Est-ce que vous vous souvenez de votre retour à Prague ?
« Je m’en souviens très bien parce que c’était en décembre suivant et il y avait une de ces crises qu’il est difficile de comprendre maintenant, qui concernait les médias, la presse. Le papier journal était une denrée contrôlée et limitée lorsque le pays s’est ouvert, donc tout à coup, quand il y a eu beaucoup de quotidiens à imprimer, il restait des monopoles qui exerçaient un contrôle. Je pense que c’était Lidové noviny qui a été parmi les premiers à paraître quotidiennement parce que le papier était encore détenu par Rudé právo, le quotidien du parti communiste. Nous sommes allés voir le chef du Quotidien de Paris qui était prêt à nous aider et qui a trouvé quelque part de grands rouleaux de papier presse et je suis rentré à Prague avec deux camions remplis de papier à imprimer. Je crois que quelques jours après notre arrivée, le litige a été résolu et il y a eu une redistribution du papier disponible. Mais ce fut un geste des journalistes français, très apprécié à ce moment-là à Prague. »

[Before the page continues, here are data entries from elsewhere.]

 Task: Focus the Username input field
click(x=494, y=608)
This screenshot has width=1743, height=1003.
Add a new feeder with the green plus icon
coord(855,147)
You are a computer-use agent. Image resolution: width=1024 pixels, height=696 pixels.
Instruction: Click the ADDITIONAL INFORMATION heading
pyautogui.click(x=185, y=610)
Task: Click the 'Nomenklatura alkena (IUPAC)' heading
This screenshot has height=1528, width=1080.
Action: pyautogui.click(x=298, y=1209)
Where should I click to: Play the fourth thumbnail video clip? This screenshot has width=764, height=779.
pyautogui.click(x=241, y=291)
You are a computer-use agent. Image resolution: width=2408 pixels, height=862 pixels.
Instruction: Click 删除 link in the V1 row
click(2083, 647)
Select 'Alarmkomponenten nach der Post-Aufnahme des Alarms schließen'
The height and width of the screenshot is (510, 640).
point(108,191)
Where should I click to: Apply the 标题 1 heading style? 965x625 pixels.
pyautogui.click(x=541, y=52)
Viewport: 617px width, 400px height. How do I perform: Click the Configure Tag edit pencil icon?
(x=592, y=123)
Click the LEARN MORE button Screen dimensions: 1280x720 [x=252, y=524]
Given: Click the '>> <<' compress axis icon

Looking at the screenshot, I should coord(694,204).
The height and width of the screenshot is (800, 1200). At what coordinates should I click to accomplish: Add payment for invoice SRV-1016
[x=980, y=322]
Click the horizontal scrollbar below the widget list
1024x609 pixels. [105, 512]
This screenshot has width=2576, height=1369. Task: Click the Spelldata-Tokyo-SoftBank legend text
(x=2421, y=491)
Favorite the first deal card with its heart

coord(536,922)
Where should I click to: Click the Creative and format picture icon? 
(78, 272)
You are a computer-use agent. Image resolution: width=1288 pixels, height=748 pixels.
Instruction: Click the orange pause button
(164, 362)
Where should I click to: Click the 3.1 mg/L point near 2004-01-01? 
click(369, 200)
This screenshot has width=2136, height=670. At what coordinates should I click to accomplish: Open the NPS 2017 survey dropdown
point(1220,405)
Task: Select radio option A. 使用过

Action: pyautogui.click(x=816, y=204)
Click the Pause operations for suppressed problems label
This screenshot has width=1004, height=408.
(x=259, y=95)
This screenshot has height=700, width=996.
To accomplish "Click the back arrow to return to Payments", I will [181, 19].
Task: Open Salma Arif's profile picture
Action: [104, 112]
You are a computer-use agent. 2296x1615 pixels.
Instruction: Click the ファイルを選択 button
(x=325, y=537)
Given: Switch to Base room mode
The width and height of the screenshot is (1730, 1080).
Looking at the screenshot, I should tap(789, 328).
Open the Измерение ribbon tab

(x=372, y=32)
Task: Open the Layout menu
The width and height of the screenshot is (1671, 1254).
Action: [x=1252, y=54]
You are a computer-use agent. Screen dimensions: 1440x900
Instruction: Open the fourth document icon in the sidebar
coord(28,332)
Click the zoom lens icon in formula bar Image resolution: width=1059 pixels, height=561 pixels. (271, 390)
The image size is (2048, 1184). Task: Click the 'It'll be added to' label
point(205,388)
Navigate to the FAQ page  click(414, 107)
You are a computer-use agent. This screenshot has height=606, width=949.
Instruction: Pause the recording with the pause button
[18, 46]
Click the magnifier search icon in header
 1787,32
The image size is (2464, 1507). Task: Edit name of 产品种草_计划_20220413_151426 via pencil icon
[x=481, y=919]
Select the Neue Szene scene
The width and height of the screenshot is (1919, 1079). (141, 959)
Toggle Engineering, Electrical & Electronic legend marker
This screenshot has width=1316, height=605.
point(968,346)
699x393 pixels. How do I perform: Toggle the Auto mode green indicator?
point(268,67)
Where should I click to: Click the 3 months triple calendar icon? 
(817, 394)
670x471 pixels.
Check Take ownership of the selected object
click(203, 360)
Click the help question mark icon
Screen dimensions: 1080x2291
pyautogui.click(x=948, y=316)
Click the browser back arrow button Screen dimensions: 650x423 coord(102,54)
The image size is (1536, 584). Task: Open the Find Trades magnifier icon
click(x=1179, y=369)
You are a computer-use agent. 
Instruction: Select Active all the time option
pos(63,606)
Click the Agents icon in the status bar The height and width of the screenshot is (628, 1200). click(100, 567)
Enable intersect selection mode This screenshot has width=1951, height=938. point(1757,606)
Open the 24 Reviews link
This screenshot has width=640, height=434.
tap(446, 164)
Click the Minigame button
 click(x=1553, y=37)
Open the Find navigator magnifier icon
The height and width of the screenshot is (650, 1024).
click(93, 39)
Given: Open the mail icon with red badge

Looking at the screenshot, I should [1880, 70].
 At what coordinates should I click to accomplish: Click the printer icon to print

Ça a été émouvant de revoir Prague, de sentir Prague à ce retour ?
« C’était émouvant mais vous savez il y avait tellement de choses, des amis que je n’avais pas vus depuis des années, la famille, des gens qu’on connaissait comme prisonniers qui tout à coup ont été libérés, comme notre cher futur président Václav Havel. Ça bougeait tous les jours, c’était une période très excitante. »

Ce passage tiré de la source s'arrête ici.